EXTRACTED TEXT —
※

Well, it's almost the end of Term 3 holidays and on Sunday, daylight savings begins in Victoria, which means an hour less of sleep, not just for the teachers but also for the students. It's a common complaint that some need a holiday to get over their holidays and we all know that Term 4 is going to be busy with report writing, end of year functions and wrapping up a year of work and hoping our students are ready for next year. I love daylight savings; the longer days when you can come home after a long day of work and go for a ride or a walk while it's still light.
These holidays, apart from trying to get fitter again, I've also spent time preparing for the new term, looking at the curriculum I need to implement, sorting out resources and working out how I am going to teach in an engaging way. Having been a teacher for many years, I've learnt a few different strategies to inform, instruct and teach my students and having an interest in technology has also helped. The way we teach has changed, grown, evolved, and adapted. The content/curriculum has also travelled along a similar pathway.
If I was an artist (and my students will tell you I am not - although there are a few loyal ones who claim that my stick drawings are accurate) I would get a whole lot of different coloured pencils and draw lines and circles, some squiggles and a few arrows to show the progression of pedagogy and curriculum. It would be connected, there would be direction but there would also be diversions into a seemingly different path, while still coming back to the path then off on another tangent.
What I miss most about teaching these days is the spontaneous and somewhat incidental learning that we didn't plan for, yet was so effective when we taught years ago. It built positive teacher-student relationships, it encouraged creativity, learning happened outside of the classroom, and it gave students the opportunity to problem solve in real-life situations.

※

Entries taken from a collection:

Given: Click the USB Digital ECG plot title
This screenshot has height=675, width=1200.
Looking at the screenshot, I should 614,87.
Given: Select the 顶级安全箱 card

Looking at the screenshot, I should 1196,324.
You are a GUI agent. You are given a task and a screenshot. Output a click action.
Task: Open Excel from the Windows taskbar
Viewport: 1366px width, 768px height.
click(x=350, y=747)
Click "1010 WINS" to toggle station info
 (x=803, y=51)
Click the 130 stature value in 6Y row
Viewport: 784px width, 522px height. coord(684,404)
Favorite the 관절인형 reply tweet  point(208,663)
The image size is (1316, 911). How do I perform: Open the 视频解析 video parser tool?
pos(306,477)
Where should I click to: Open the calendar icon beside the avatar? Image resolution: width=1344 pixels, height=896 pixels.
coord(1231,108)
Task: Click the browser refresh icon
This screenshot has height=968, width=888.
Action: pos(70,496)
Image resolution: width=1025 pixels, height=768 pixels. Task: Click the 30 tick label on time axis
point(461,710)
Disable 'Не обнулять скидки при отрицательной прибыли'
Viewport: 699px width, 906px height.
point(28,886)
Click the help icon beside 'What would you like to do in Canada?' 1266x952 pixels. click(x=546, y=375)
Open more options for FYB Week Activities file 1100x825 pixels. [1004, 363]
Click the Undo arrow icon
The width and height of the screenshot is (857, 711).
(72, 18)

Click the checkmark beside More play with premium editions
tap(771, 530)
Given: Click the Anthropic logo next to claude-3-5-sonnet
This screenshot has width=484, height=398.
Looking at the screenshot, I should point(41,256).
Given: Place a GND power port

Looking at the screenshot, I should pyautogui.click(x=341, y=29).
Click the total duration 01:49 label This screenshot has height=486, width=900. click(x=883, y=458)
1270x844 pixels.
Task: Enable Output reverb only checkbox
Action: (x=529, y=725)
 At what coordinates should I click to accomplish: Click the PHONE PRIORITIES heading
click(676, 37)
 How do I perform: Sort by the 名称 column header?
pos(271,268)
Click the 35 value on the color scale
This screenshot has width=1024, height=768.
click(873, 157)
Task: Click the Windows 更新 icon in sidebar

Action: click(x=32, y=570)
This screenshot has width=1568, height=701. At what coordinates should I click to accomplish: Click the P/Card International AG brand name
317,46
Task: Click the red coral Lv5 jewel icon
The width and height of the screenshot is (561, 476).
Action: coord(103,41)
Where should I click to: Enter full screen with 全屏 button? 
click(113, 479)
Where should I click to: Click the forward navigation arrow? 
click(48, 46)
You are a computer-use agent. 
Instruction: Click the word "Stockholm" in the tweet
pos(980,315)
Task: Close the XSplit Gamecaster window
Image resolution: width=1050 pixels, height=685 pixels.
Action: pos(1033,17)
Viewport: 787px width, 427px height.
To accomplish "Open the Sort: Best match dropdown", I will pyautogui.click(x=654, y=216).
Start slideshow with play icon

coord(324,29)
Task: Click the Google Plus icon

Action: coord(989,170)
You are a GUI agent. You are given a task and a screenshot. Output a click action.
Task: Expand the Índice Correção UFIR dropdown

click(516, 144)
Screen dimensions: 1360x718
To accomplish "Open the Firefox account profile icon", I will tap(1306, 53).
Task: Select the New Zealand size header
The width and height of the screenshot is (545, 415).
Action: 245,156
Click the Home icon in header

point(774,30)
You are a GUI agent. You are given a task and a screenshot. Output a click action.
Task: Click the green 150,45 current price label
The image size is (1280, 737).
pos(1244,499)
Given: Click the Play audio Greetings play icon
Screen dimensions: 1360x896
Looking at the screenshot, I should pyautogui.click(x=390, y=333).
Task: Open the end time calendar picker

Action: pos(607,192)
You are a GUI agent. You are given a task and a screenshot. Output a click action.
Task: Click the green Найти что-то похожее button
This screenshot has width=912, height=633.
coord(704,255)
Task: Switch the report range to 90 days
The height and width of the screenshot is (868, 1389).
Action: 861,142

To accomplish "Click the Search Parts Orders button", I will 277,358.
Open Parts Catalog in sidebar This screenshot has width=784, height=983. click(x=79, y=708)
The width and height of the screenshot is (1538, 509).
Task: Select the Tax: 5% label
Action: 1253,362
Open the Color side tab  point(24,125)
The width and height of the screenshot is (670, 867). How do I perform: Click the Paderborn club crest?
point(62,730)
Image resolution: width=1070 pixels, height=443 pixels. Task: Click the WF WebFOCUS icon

※

TASK INSTRUCTIONS —
a) Summarize the teacher's reflection on the end of the Term 3 holidays in two sentences.
b) Resume the teacher's reflection on the Term 3 holidays and the changes in teaching, starting after its final sentence.

RESPONSES BY ITEM NUMBER —
a) As the Term 3 holidays end and daylight savings begins in Victoria, the writer, a teacher of many years, has spent the break getting fitter and preparing for a busy Term 4 by studying the curriculum, sorting out resources and planning engaging lessons. Noting that both teaching methods and curriculum have changed and evolved along a connected but winding path, the writer says the thing missed most is the spontaneous, incidental learning of years ago, which built teacher-student relationships, encouraged creativity and let students solve problems in real-life situations.

b)
One sunny day in my 2nd or 3rd year of teaching, I took my class outside to sit under the tree while I read to them. Midway through the chapter, a jumping jack ant stung me which put an end to me sitting on the ground. The students were full of stories of when they'd been stung and how to deal with it.
Another day, another class, we had been reading "The Bunyip of Berkeley's Creek" and decided to go looking for a bunyip. We were in a rural area so plenty of trees and acres to follow. At one stage a child claimed to see a bunyip. "Look!" he exclaimed, "There's the tail and the body near the log." I looked in the direction he pointed but I could not even imagine what he was seeing.
When a new portable was delivered to our growing school, we took the students out of the class to watch it happen. That was pretty exciting!
Those spontaneous days of learning aren't as easy to initiate these days. As I was looking at the curriculum this week, I wondered how I was going to fit it all in to the timetable. A few years ago I took my class outside to measure the oval, the fence and other distances and when we got back to the classroom, admin took me aside and said that she had needed to find me and I should have been in my classroom as the timetable had said. She also reminded me that I needed to take my mobile phone with me so I could be contacted. (I had, but it was on silent.)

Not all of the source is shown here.